* **TEXTE**:
Les Certificats d’Économie d’Énergie (CEE) sont des avatars verdis du néolibéralisme
Comment promettre qu’on va réaliser des programmes politiques tout en prétendant ne pas augmenter les prélèvements ? Comment financer des politiques publiques sans ressources ? Comment orienter le marché dans un certain sens pour répondre aux attentes politiques des citoyens ?
Ce sont des problématiques majeures auxquelles a dû faire face le courant politique libéral. Pour les résoudre, nos apprentis sorciers de la finance au pouvoir en France ont inventé des systèmes complexes attribuant des valeurs monétaires aux politiques publiques. D’un point de vue marxiste, il me paraît particulièrement intéressant d’étudier ces mécanismes pour comprendre comment ils participent à la lutte des classes. C’est pourquoi il m’a paru nécessaire d’aborder le sujet des Certificats d’économie d’énergie dits CEE, qui sont des produits-types et remarquables du libéralisme des années 2000, qui sont encore régulièrement mis à l’honneur par nos gouvernants au pouvoir. Le projet de budget 2026 présenté par Lecornu prévoit par exemple d’augmenter encore la part des CEE dans le financement de la transition écologique, au détriment du financement d’autres aides plus directes comme MaPrimeRénov’.
Mais c’est quoi exactement un CEE ? Les CEE sont nés en 2005 par la loi de programmation fixant les orientations de la politique énergétique, dite loi POPE. Souvent présentés de façon trompeuse comme une “aide” ou “un levier parmi d’autres pour atteindre la sobriété énergétique” (cf. les éléments de langage de la BPI dans son dossier consacré à destination des entreprises), les CEE sont en fait des produits financiers assez complexes à analyser car tout à fait immatériels. Selon la définition de l’agence nationale pour l’information sur le logement, “le dispositif des Certificats d’économies d’énergie (CEE) est un mécanisme qui oblige les fournisseurs d’énergie (électricité, gaz, fioul, carburants, GPL,…) dit obligés, au travers d’objectifs triennaux fixés par les pouvoirs publics, à financer des actions et des travaux en faveur des économies d’énergie.”
Concrètement, les pouvoirs publics imposent aux “obligés” de détenir une certaine quantité de CEE pour un temps donné. Pour obtenir des CEE, l’obligé peut :
- Soit les “produire” directement en réalisant des actions en faveur des économies d’énergie ou en accompagnant des ménages et des entreprises à en réaliser
- Soit en acheter sur un marché où ils sont mis à disposition (en tant que produit sur lequel on peut spéculer) par d’autres entreprises qui ont elles-mêmes produit des CEE par des actions ou des travaux en faveur des économies d’énergie
Si les obligés n’arrivent pas à fournir la quantité de CEE désirée, l’Etat leur fait payer des amendes importantes.

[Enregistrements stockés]
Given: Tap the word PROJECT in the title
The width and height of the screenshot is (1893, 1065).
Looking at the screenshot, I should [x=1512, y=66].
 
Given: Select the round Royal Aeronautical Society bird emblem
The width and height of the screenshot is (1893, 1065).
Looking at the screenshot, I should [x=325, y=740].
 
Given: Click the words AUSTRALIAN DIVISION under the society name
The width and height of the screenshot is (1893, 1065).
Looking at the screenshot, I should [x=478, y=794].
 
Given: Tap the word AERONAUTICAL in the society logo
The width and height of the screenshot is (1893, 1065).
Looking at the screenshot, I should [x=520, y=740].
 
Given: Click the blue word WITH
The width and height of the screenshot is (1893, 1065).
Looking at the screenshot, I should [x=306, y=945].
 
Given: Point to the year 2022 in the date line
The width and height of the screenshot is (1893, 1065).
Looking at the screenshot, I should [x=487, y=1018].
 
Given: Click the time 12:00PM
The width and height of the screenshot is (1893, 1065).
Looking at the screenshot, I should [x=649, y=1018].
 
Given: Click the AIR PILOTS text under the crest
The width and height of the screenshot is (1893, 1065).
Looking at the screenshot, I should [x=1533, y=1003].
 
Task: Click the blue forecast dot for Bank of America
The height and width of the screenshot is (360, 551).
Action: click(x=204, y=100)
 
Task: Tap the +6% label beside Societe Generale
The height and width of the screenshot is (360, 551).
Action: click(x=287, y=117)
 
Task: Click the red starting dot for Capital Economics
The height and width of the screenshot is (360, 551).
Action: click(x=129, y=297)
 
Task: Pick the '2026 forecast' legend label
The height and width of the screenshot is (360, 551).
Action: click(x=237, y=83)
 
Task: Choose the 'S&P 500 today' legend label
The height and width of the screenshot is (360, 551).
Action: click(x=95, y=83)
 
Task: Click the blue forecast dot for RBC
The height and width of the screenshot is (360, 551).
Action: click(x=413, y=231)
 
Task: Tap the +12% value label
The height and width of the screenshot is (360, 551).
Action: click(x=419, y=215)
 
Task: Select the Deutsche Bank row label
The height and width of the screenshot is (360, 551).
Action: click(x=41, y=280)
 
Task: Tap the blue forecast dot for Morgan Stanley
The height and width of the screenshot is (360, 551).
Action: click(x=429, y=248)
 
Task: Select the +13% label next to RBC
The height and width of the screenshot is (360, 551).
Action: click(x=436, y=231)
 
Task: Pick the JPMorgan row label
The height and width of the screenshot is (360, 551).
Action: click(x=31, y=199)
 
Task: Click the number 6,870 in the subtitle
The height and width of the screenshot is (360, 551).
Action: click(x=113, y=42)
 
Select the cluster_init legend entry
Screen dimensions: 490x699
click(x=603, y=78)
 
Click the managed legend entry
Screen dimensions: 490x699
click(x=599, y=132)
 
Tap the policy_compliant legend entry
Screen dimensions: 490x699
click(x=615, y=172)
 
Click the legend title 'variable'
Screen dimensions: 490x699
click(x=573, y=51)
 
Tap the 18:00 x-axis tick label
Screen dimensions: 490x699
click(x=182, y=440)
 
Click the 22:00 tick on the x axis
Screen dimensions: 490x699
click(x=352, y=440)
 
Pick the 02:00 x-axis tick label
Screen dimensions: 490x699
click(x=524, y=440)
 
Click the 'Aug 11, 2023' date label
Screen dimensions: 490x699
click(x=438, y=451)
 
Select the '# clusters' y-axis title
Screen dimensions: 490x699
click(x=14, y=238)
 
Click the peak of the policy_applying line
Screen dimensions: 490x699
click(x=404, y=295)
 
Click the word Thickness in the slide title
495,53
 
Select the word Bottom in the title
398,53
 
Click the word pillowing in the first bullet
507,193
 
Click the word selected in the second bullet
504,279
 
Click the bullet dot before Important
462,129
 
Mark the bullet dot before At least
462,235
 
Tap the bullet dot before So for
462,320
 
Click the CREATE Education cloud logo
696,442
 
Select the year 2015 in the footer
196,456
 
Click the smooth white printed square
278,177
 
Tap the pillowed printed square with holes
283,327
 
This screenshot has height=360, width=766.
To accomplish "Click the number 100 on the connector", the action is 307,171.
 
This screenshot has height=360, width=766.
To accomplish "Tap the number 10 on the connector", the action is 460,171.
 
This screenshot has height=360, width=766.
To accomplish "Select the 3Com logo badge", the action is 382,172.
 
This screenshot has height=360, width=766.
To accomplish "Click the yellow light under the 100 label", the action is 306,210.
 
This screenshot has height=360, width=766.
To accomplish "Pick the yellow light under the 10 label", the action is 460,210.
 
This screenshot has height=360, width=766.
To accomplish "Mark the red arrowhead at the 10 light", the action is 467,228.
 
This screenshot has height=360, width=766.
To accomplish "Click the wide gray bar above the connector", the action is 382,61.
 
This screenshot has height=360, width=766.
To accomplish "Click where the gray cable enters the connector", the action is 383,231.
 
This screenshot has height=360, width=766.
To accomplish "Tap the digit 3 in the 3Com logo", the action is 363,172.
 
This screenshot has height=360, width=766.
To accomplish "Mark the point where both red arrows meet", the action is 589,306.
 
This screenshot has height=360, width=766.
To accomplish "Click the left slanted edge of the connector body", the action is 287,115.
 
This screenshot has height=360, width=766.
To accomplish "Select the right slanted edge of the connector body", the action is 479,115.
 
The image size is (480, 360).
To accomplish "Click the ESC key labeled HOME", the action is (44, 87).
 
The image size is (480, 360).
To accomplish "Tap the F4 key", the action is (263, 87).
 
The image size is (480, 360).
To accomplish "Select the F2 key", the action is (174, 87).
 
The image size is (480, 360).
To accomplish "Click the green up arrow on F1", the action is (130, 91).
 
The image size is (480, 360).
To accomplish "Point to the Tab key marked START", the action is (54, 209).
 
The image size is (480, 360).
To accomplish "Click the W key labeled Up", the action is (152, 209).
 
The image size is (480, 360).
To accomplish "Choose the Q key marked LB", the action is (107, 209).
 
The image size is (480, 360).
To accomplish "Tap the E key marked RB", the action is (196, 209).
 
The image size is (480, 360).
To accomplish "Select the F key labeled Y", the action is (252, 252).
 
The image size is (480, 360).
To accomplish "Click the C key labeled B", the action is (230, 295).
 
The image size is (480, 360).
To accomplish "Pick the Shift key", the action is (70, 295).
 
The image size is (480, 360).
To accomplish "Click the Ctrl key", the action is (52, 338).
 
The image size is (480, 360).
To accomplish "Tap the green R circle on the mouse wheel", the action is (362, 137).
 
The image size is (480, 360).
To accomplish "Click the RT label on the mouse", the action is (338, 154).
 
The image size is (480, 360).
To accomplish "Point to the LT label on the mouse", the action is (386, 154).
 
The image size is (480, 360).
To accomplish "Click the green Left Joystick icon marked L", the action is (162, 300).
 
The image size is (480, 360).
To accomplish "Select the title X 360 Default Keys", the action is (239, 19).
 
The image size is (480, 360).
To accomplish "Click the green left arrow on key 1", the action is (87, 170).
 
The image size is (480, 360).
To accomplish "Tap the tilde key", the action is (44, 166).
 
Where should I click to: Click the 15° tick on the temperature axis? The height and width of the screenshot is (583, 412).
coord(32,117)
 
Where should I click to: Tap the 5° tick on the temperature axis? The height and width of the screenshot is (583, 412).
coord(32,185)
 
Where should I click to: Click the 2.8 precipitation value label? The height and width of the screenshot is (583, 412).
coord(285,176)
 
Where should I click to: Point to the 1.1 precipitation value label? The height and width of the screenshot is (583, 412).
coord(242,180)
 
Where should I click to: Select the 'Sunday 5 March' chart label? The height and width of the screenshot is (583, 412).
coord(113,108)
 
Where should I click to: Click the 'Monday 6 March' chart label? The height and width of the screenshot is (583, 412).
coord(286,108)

* **VOS TÂCHES**:
A) Extrayez du texte sur les CEE le passage allant de « Les Certificats d’Économie » jusqu'à « des citoyens ? » inclus.
B) D'après le texte sur les CEE, que fait payer l'État aux obligés qui n'arrivent pas à fournir la quantité de CEE désirée ?
Ces enregistrements proviennent d'une autre source.

* **RÉPONSES**:
A)
Les Certificats d’Économie d’Énergie (CEE) sont des avatars verdis du néolibéralisme
Comment promettre qu’on va réaliser des programmes politiques tout en prétendant ne pas augmenter les prélèvements ? Comment financer des politiques publiques sans ressources ? Comment orienter le marché dans un certain sens pour répondre aux attentes politiques des citoyens ?

B) Des amendes importantes.